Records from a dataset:
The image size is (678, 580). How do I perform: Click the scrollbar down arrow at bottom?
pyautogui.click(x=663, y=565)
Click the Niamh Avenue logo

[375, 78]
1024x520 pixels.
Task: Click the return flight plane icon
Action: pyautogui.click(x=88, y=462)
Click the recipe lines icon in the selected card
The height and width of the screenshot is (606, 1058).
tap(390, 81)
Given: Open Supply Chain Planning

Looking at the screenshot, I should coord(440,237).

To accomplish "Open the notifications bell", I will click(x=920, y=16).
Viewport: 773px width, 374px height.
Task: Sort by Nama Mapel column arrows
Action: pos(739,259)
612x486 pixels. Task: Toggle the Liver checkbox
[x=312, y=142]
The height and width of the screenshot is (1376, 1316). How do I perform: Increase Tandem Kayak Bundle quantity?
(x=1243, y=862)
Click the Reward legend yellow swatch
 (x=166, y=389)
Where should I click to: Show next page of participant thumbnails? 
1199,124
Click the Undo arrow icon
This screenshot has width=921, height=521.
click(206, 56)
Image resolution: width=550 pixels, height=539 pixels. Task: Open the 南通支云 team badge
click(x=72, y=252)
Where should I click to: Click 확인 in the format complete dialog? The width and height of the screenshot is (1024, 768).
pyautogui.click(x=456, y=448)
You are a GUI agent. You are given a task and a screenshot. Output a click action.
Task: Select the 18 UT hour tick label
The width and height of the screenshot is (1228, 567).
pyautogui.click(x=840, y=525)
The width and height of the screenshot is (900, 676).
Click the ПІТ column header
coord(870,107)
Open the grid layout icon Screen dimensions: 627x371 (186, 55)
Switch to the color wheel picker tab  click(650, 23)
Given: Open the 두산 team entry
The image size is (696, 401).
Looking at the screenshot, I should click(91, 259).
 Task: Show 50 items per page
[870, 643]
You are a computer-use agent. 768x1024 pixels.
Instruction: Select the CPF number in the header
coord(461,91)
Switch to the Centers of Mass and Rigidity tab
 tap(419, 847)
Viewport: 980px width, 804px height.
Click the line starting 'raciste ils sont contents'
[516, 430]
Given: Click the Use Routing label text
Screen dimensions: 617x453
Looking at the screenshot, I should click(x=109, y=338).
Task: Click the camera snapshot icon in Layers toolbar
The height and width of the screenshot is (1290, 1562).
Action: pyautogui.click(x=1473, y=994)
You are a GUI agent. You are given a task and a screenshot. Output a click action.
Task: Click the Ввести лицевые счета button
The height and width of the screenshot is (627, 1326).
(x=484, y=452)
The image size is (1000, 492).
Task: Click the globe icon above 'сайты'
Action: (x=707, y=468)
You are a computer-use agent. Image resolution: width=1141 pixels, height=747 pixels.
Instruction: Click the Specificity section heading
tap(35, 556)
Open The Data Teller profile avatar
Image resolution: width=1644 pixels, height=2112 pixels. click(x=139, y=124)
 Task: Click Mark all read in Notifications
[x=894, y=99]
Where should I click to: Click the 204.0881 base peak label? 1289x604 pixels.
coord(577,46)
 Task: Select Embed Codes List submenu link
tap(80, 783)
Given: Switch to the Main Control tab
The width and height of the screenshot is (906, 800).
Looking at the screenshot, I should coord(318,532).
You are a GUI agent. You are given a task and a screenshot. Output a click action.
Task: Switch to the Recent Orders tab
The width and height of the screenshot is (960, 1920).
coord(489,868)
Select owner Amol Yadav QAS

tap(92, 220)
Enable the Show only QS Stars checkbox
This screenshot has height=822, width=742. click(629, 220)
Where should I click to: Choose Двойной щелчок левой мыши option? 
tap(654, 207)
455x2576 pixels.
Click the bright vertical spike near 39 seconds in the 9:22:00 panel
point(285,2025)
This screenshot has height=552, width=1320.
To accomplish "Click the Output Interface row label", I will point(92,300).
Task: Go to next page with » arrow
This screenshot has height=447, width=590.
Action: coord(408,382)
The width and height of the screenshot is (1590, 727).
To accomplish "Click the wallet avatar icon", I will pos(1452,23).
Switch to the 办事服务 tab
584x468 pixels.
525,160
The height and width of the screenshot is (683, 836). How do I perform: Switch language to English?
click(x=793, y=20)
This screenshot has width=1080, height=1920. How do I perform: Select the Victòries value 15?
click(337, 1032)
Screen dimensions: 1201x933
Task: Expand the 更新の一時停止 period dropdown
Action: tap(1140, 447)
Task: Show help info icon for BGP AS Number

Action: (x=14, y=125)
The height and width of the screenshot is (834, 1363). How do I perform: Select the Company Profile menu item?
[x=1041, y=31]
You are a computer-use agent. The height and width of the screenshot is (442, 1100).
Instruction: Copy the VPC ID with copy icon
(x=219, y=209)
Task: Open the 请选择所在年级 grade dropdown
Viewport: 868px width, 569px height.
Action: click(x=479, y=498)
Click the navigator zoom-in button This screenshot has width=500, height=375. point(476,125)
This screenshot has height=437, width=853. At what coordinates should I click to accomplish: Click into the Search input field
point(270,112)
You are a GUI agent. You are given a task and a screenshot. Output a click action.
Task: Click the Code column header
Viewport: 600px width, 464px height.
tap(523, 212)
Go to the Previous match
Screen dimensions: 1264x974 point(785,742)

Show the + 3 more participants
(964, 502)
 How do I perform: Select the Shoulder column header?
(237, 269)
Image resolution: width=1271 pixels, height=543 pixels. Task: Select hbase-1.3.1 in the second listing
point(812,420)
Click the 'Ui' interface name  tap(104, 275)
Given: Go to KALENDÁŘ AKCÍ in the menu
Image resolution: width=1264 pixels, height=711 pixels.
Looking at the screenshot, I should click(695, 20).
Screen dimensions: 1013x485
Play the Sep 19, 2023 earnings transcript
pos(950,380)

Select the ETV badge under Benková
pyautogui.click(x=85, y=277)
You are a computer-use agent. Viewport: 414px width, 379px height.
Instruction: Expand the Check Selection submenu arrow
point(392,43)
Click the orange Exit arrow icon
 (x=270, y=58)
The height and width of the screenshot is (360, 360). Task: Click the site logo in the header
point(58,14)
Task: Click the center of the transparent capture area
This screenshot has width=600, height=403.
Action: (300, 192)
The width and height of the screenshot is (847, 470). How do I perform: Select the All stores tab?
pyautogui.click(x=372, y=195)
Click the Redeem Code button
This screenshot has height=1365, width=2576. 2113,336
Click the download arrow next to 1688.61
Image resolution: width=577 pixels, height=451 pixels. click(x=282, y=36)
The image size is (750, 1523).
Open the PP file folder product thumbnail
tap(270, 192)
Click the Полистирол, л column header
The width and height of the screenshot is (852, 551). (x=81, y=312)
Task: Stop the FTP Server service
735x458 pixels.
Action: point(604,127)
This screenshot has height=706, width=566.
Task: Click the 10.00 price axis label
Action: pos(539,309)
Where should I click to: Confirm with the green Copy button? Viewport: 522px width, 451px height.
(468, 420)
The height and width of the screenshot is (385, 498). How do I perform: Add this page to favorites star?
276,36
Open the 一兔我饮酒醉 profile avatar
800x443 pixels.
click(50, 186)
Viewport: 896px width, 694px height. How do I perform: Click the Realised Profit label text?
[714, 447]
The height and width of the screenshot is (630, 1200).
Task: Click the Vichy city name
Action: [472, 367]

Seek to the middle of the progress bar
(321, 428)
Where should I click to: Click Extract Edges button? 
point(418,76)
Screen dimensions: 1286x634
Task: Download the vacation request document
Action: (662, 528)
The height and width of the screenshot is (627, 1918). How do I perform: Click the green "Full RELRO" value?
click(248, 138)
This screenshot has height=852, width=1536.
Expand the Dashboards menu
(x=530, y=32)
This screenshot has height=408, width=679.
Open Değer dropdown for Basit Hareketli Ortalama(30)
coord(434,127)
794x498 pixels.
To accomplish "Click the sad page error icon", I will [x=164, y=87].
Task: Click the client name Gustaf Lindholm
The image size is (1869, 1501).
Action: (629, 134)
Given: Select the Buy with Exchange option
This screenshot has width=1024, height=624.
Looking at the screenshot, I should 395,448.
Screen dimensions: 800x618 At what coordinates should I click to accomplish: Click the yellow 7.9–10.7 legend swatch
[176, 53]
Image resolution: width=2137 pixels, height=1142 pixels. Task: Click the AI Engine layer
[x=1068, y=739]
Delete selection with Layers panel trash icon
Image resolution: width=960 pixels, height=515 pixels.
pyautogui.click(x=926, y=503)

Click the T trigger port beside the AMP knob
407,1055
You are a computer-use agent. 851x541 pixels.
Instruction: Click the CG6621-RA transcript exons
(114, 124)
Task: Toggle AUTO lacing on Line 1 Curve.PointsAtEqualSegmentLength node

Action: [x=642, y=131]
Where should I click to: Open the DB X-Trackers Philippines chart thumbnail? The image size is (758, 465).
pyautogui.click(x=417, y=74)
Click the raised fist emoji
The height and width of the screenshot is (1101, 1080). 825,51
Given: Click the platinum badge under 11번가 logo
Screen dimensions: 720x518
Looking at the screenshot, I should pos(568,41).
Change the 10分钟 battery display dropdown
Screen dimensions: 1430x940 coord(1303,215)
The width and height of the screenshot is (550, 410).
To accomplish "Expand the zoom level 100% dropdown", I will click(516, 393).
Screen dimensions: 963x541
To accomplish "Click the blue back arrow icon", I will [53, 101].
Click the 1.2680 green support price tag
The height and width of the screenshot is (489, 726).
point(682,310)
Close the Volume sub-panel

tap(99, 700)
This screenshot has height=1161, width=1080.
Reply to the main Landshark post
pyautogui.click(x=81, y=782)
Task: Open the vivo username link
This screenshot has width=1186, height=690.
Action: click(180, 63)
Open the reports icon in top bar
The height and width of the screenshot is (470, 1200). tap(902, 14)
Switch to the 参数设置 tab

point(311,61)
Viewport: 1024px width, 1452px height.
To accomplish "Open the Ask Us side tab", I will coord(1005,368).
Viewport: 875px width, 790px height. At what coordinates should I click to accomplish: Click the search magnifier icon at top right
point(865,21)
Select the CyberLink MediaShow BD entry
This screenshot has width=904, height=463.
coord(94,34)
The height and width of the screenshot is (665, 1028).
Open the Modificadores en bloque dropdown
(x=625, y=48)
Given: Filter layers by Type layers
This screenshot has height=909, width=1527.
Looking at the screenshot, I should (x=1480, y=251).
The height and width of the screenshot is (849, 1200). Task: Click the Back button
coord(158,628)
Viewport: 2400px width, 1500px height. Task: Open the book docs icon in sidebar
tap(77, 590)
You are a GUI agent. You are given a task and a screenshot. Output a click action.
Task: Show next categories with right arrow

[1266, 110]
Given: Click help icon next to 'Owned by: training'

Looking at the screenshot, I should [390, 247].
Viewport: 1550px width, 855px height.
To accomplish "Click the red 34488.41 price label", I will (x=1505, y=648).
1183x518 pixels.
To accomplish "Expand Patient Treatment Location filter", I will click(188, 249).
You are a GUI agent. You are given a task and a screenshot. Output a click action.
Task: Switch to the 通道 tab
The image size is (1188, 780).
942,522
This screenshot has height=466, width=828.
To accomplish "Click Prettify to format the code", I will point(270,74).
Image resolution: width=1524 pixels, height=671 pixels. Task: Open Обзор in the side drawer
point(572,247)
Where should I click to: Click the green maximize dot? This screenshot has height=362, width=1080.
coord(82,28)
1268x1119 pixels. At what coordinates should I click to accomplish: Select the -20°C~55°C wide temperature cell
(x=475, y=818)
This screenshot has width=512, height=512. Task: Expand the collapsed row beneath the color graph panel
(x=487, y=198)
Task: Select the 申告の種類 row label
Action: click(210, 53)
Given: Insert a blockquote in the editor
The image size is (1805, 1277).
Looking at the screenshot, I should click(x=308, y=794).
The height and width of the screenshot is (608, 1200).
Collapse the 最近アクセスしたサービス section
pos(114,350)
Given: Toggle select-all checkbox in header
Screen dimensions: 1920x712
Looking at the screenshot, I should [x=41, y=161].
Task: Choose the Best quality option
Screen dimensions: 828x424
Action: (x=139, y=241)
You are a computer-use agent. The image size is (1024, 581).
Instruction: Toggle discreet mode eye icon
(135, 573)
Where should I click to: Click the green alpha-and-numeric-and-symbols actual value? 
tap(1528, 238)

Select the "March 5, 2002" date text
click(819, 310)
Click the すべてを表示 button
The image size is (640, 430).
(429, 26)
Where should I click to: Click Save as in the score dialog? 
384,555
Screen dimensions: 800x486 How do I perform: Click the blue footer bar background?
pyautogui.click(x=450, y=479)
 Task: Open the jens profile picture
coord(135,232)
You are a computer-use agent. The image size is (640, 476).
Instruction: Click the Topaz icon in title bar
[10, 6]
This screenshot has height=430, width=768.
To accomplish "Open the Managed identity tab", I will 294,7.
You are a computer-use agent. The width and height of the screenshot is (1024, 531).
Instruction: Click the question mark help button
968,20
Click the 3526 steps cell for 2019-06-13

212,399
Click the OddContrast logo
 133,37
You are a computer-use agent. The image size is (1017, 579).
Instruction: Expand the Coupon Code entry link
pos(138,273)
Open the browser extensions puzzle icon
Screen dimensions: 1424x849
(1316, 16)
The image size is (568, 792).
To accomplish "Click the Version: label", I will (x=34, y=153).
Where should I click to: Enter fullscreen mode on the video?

§ WORK ITEM
Across the entries, how many lines hold the word "computer"? Say only the number.

§ RESULT OF THIS EXERCISE
9